E eu detestava ter que disfarçar! Sempre fui muito carinhosa, adoro demonstrar afeto. Quando você vive algo bom e intenso, quer mostrar para todo mundo e não ficar abafando, sabe? O que me entristecia era não poder mostrar nossa felicidade, como todos os outros casais

Inclusive, algo que me ajudou a passar por isso e me aceitar, foi descobrir um pastor americano que têm um olhar de amor sobre a homoafetividade.
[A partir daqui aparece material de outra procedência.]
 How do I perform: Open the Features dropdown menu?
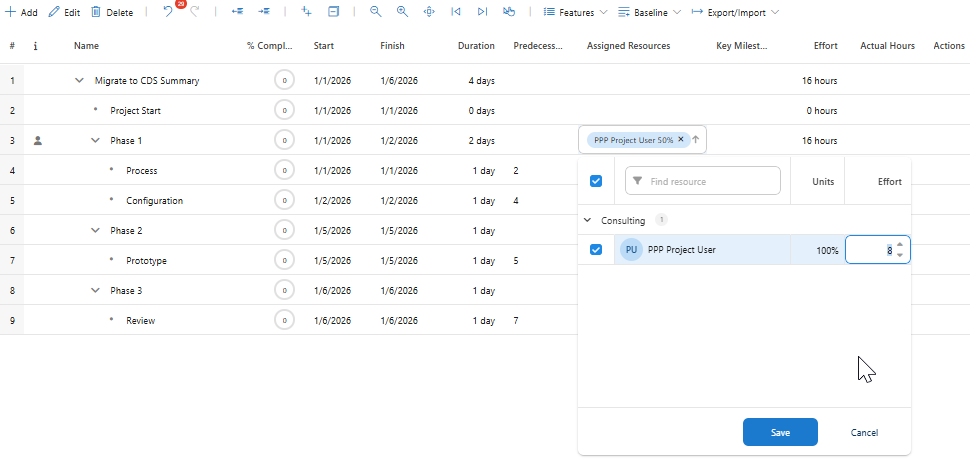575,13
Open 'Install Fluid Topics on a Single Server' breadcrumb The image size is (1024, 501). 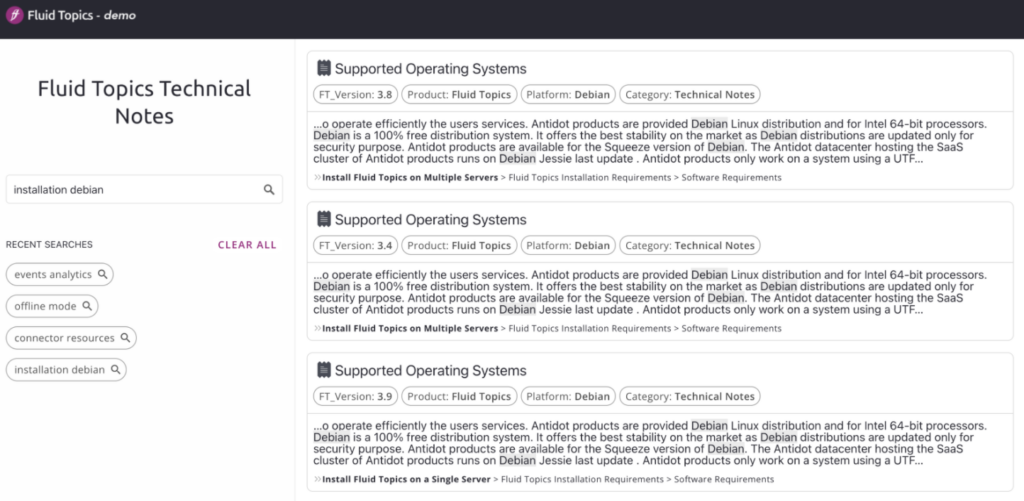(406, 479)
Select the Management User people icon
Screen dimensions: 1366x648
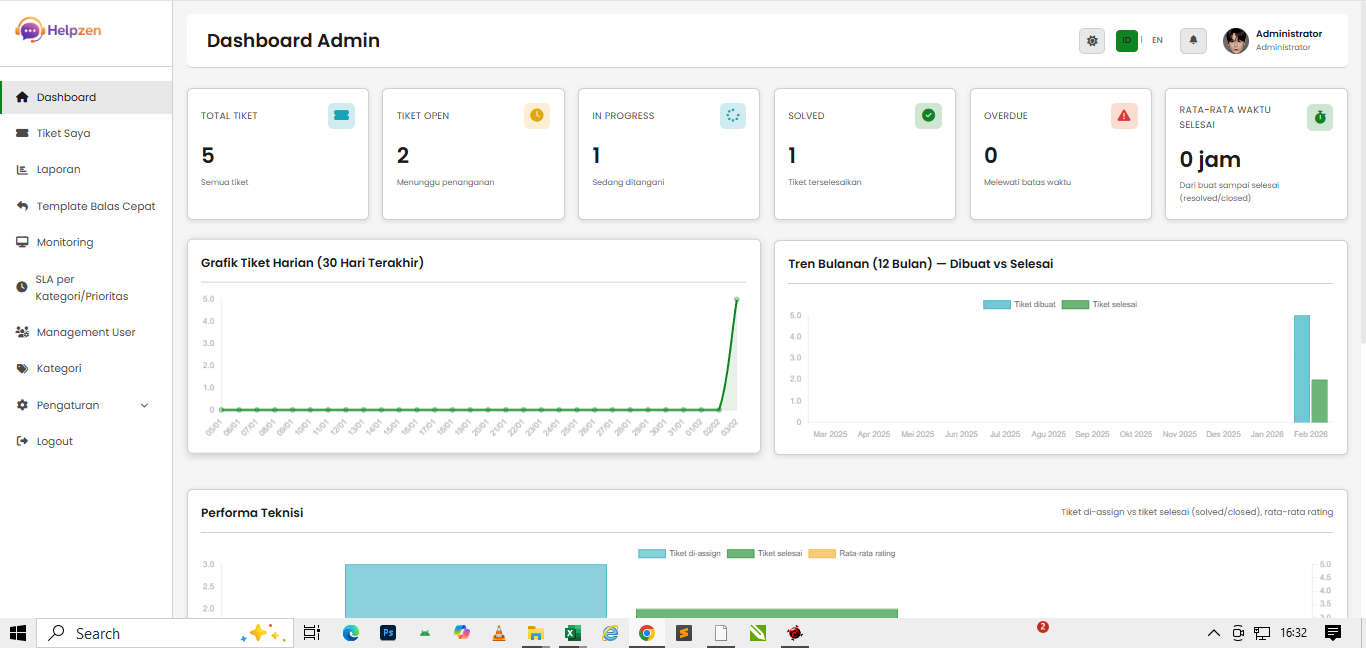[22, 331]
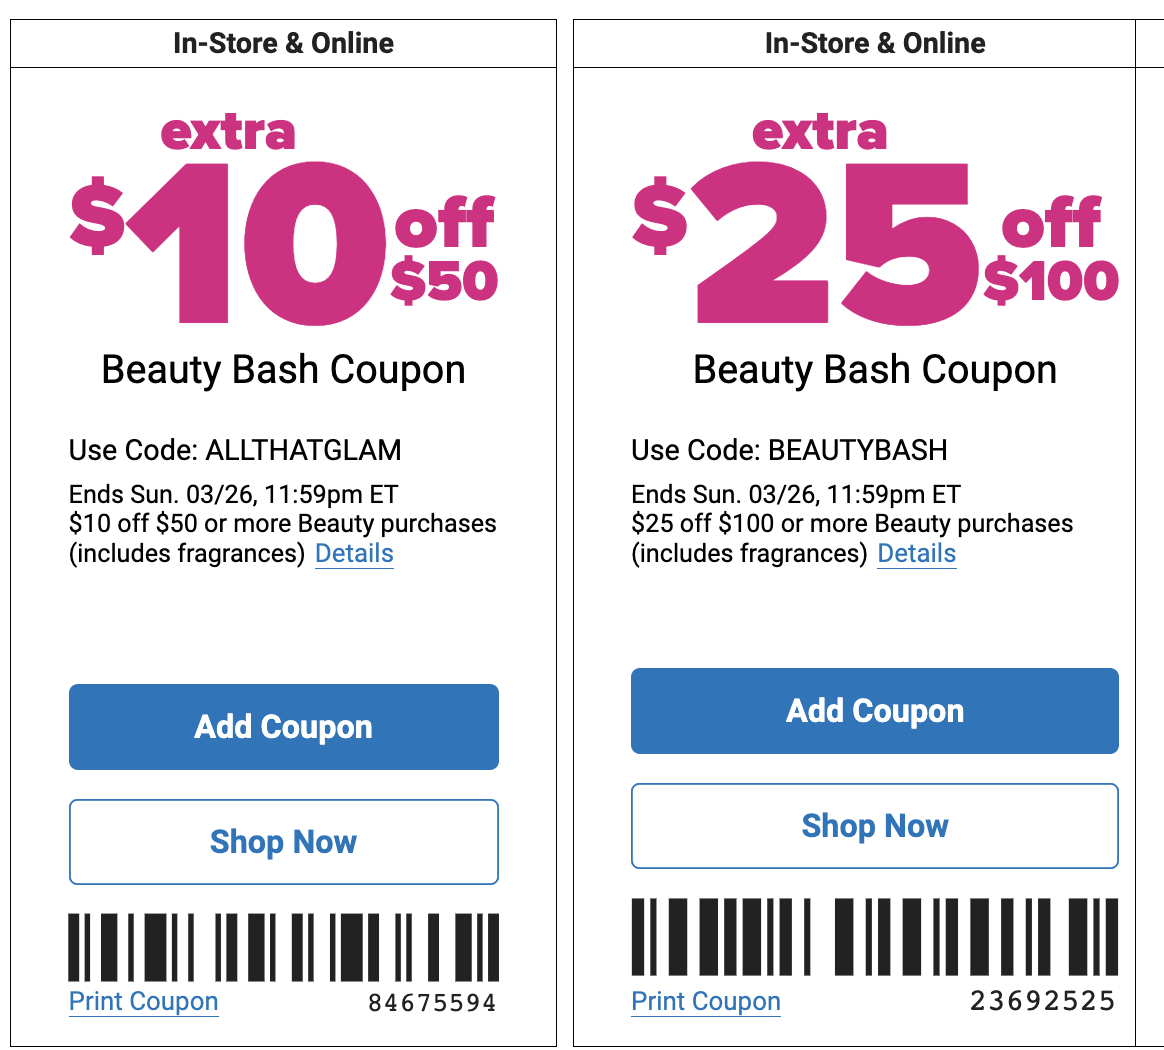1164x1050 pixels.
Task: Click the BEAUTYBASH promo code text
Action: (x=857, y=450)
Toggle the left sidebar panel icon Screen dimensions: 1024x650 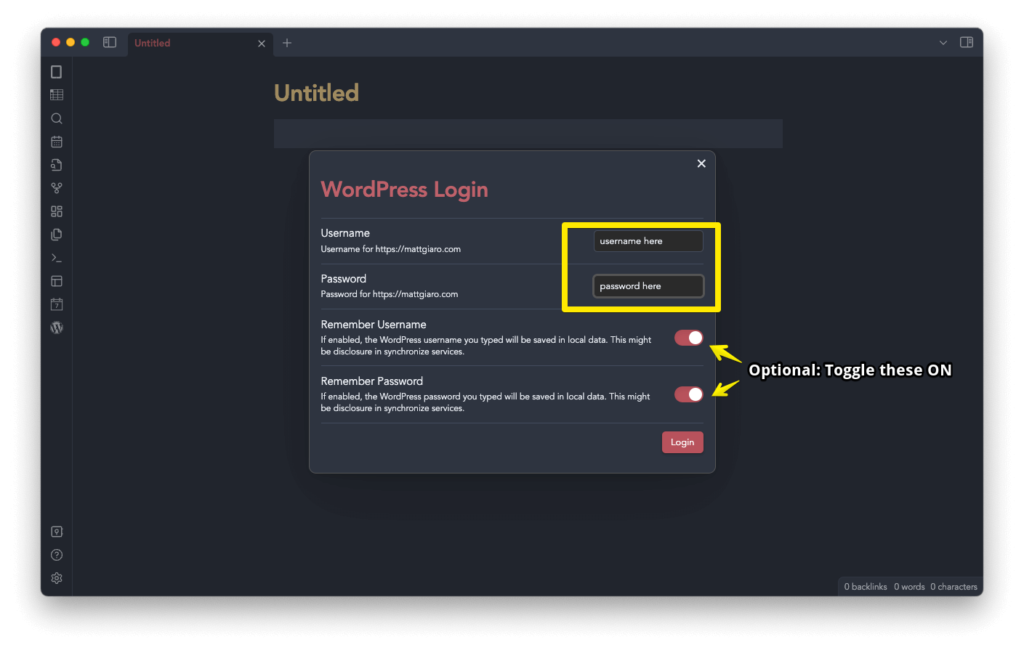[x=110, y=42]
Entendi que criou a gente para ser feliz e não para ficar controlando com quem a gente transa."

"Chorava por ter que esconder minha felicidade"

"Passei um ano e meio da nossa relação assim. Quando ela vinha me ver em Vitória, era tudo escondido. Só quando eu ia vê-la no Rio, podíamos andar de mãos dadas e viver nosso amor. Fazia tanta diferença! Várias vezes eu chorei sozinha, de indignação de ter que abafar a minha felicidade.

Até que no fim do ano passado soube de uma coach que ajudava lésbicas a se assumirem e decidi buscar sua ajuda. Comecei a seguir os conselhos dela e dei início ao processo de me assumir completamente. Apesar de ter sido algo para o mundo todo, acho que o mais intenso foi passar pela barreira que minha família tentou me impor.

É que, na verdade, sinto que as pessoas com que convivo e a sociedade, em geral, nunca me desrespeitaram, mas a família... Meu Deus, eles acham que podem falar o que pensam! Sei que não é por mal, mas eles sentiam que sabiam o que era melhor para mim. Mas me sentia como se tivesse sido empurrada para dentro do armário.

Com ajuda da coach, entendi que ninguém da minha família nunca me pediu autorização para nada, nem para namorar, nem para casar com ninguém. Só que eles sentiam que sabiam o que era melhor para mim e no direito de querer vetar meu relacionamento, que me fazia me sentir viva e inteira. Então comecei a pensar: não sou eu que escolho quem quero para minha vida?

Então decidi contrariar as normas que existiam e tentavam me impor, enfrentar quem quer que fosse, porque eu amo a Natália e quero ela na minha vida 100%. Teve gente que cortou contato comigo na família, mas eu entendi que esse era um custo de poder viver por completo."

"Pedi minha namorada em casamento no palco"

"Há seis meses, saio de mãos dadas com meu amor, sem precisar disfarçar. Apresento como 'minha namorada' para todos que conheço. Tenho muito orgulho disso.

E em janeiro, no meu aniversário, fiz algo ainda mais incrível. No karaokê, depois de cantarmos uma música juntas, peguei o microfone e a pedi em casamento. Ali no palco, na frente de todos. Foi a coisa mais linda do mundo e ela disse 'sim'!

Sou feliz como nunca antes. Então esse Dia dos Namorados vem cheio de significados para mim, porque agora sei o valor de expressar o amor que a gente tem ao mundo.

Agora a gente pode viver essa data com esse sabor de que nada nos impede. Nós podemos entrar, onde quer que for, pela porta da frente!"